-- Records for this task follows --

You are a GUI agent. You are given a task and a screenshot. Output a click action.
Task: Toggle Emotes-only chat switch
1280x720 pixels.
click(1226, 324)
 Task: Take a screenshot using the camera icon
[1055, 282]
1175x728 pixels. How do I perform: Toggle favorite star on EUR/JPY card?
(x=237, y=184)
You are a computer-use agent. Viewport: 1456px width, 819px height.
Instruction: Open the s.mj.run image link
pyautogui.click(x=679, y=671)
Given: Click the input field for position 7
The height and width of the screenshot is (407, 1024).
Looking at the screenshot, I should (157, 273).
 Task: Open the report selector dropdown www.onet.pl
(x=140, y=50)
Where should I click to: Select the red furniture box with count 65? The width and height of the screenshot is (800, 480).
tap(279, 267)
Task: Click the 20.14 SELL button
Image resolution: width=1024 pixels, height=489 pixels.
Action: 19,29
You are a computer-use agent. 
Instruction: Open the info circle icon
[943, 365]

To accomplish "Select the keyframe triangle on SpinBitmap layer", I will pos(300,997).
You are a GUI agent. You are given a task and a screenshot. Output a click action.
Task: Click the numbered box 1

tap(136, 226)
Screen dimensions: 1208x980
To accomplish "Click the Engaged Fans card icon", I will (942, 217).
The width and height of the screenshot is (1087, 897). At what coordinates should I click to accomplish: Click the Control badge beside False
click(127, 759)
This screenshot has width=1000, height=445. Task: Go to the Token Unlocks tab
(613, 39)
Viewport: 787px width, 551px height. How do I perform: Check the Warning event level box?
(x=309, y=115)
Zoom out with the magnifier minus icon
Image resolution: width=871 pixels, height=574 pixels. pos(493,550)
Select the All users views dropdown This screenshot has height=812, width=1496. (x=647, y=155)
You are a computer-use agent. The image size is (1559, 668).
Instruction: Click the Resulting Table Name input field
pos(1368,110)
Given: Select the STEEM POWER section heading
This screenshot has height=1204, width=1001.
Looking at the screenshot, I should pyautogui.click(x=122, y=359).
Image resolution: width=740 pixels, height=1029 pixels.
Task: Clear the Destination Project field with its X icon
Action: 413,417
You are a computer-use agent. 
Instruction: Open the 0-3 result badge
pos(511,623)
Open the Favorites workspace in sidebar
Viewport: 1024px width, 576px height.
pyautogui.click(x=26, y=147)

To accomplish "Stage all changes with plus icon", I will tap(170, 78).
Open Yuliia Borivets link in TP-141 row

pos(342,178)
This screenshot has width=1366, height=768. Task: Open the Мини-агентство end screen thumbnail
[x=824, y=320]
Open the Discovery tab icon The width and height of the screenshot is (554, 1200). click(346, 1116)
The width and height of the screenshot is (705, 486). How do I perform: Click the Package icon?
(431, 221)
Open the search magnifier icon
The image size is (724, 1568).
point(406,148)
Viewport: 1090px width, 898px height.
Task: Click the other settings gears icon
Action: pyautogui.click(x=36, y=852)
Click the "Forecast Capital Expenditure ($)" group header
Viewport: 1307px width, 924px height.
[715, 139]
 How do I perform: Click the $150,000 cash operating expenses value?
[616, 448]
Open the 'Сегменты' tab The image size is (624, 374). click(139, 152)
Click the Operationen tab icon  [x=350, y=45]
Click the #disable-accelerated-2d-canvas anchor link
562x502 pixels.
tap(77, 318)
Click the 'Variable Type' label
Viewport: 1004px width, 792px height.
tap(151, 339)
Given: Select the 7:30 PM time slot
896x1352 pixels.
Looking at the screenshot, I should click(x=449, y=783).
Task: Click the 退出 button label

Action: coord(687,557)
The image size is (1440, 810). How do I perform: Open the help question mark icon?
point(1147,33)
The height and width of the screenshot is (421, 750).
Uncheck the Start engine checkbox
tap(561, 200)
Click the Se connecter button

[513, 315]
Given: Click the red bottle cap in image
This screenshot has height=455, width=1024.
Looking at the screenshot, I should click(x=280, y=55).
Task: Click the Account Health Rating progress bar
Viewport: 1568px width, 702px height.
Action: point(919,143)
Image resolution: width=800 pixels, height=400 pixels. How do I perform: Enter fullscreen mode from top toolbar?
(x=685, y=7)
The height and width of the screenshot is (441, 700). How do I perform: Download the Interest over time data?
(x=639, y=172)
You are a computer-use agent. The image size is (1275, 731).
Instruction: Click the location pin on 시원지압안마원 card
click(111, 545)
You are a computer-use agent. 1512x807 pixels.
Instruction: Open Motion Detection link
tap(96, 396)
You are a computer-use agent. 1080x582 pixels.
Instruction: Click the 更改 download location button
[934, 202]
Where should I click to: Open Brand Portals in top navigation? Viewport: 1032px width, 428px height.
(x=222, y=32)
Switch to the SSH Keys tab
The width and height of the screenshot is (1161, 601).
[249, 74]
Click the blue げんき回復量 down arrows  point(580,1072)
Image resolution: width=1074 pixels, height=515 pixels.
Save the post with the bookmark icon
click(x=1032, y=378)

-- Records for this task concluded --

* **What needs to be done**
Where the string "computer" occurs in a line of the material above, copy the whole line.

* **Solved exercise**
You are a computer-use agent. Viewport: 1456px width, 819px height.
You are a computer-use agent. 
You are a computer-use agent. The image size is (1559, 668).
You are a computer-use agent. 
You are a computer-use agent. The image size is (1275, 731).
You are a computer-use agent. 1512x807 pixels.
You are a computer-use agent. 1080x582 pixels.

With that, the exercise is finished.